Due to impact of Covid-19 on businesses, tax revenues fell 2.7 percent last year. It was the second consecutive year in which taxes fell and the sharpest decline since the Asian financial crisis in the late 1990s.
The OECD chief stressed that tax system changes should be focused on broadening the base rather than statutory tax rates.
“Tax reforms that increase labor market participation, in particular for women, should be put high on the tax policy agency,” Gurria said.
He also said they should also take into account changes brought about by digitalization of the economy.
The OECD chief said he was in favor of targeted support over the general support for all especially considering Korea’s fiscal pressure.
“It is important to ensure that the public money is spent efficiently, all the more so as Korea is the world’s fastest aging country, which implies considerable upward pressure on public spending going forward,” the OECD chief said.
He added that supports targeted specifically to those in need have a “greater multiplier effects,” including boosting consumption compared to “across-the-board” support.
The ruling DP earlier pressured the Finance Ministry to create a two-track emergency relief fund for targeted groups of struggling small corner shops and low-income households and the general public, similar to the first emergency relief grant distributed in May last year.
Finance Minister Hong Nam-ki opposed the general relief grant citing the risks on fiscal soundness as the four supplementary budgets in combating Covid-19 crisis have already increased the national debt to an all-time record.

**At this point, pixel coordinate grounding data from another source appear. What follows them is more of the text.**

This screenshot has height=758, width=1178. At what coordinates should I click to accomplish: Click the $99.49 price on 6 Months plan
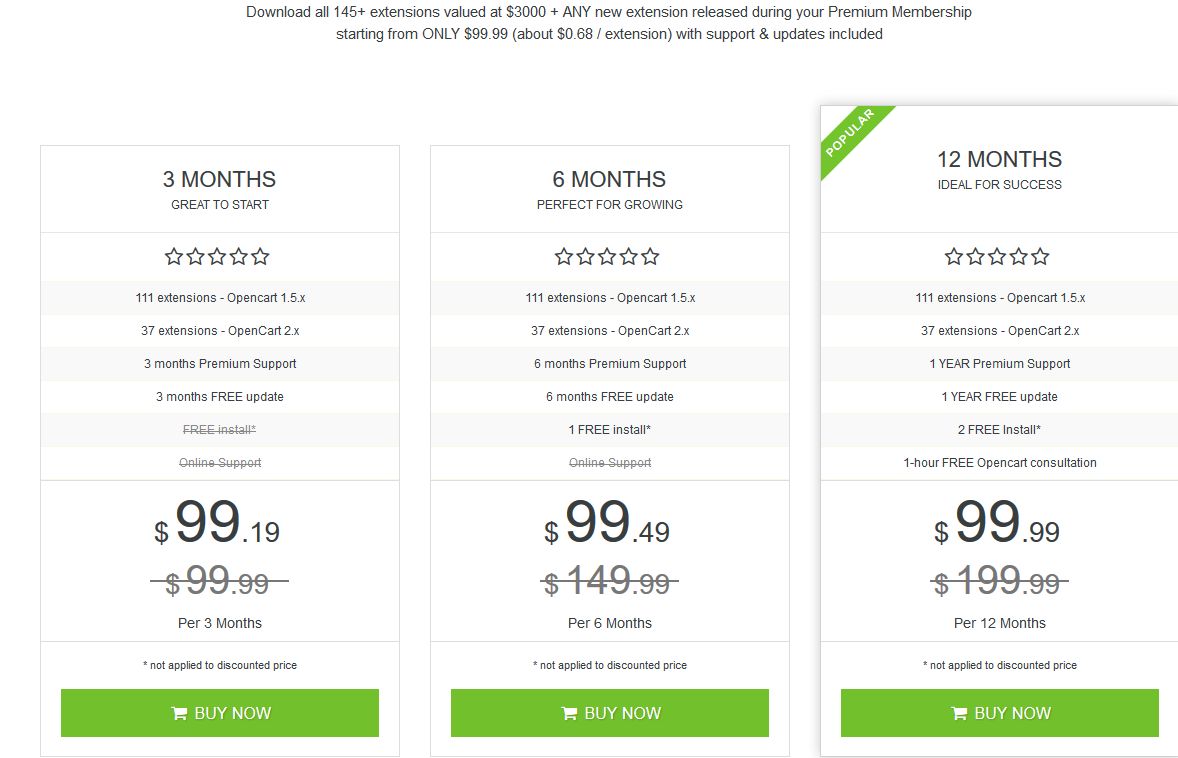[x=607, y=525]
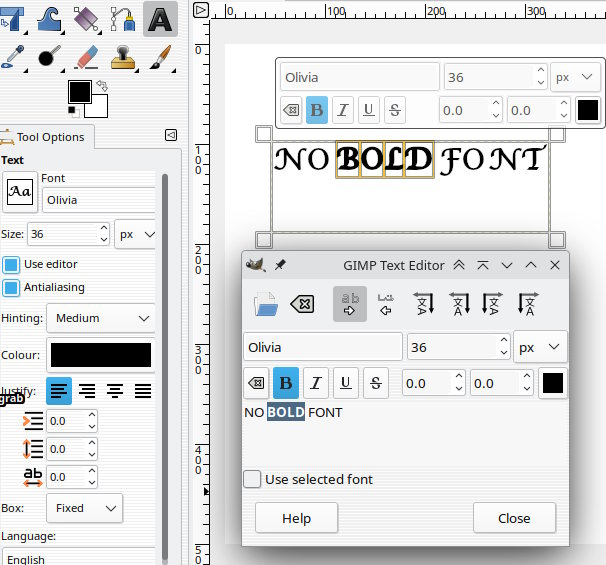Select the Clone stamp tool
Viewport: 606px width, 565px height.
click(x=123, y=57)
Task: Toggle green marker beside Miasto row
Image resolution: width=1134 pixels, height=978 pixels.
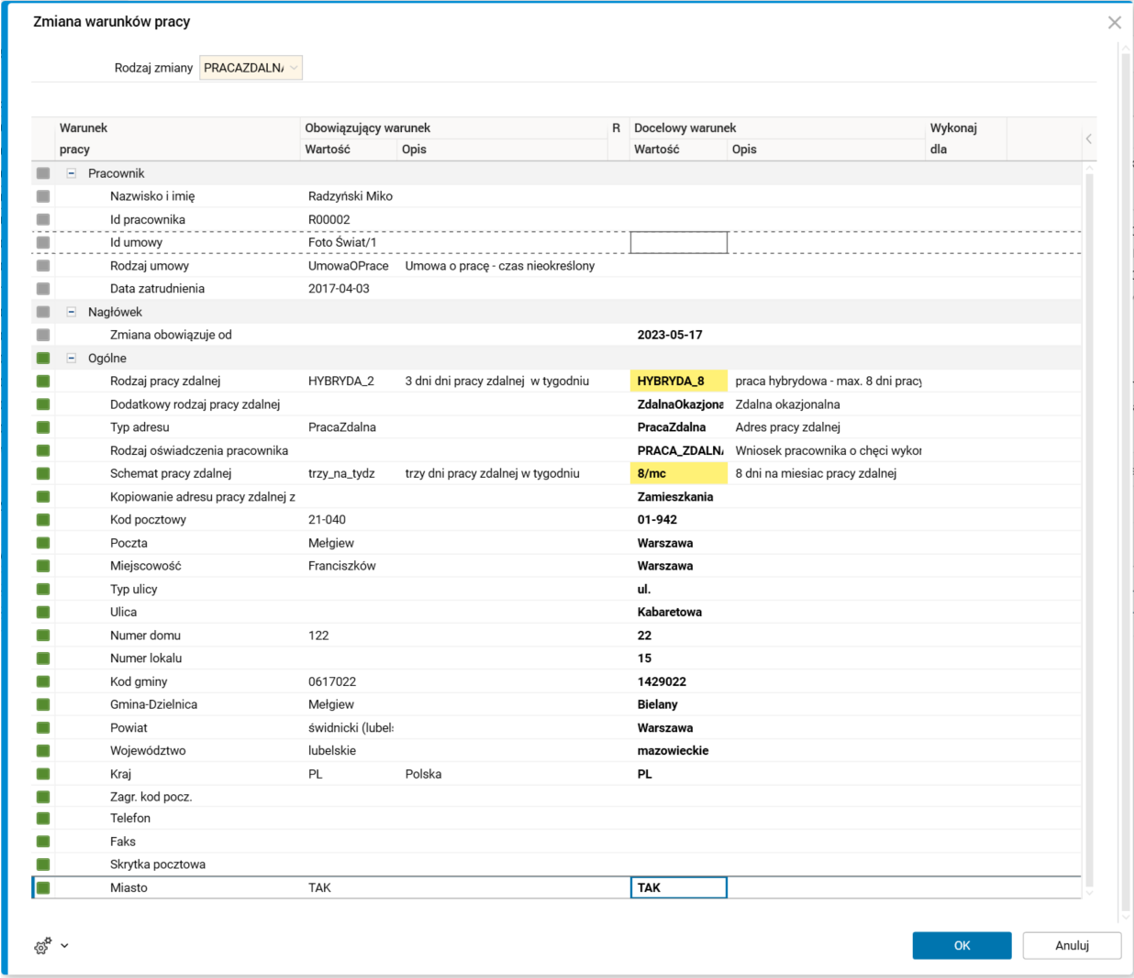Action: click(x=43, y=888)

The DP finally accepted the argument by Finance Minister Hong and agreed to create a targeted emergency relief grant via a supplementary budget, which will be introduced next month.
Gurria, who praised Korea’s success in defending against Covid-19 last year, raised concerns over the widening gap in the labor market, particularly for those in vulnerable situations, including non-regular workers, women and older workers.
“To counter the risks of a K-shaped recovery, the government should pursue two parallel efforts,” Gurria said. One he proposed was the Korean government working on the segmentation of labor markets and income disparities by strengthening the inclusiveness of social protection systems, such as relaxing eligibility conditions for social security programs and gradual extensions of employment insurance for self-employed.
“Adopt specific policies for under-represented and disadvantaged groups,” Gurria said.
Secondly, the focus should be helping workers, especially those of older ages, to adapt to the rapid changes including digital technologies.
“In Korea, adults with a high level of skills are 45 percent more likely than low-skilled adults to actually participate in training,” Gurria said. “This gap is 5 percentage points higher than the OECD average.”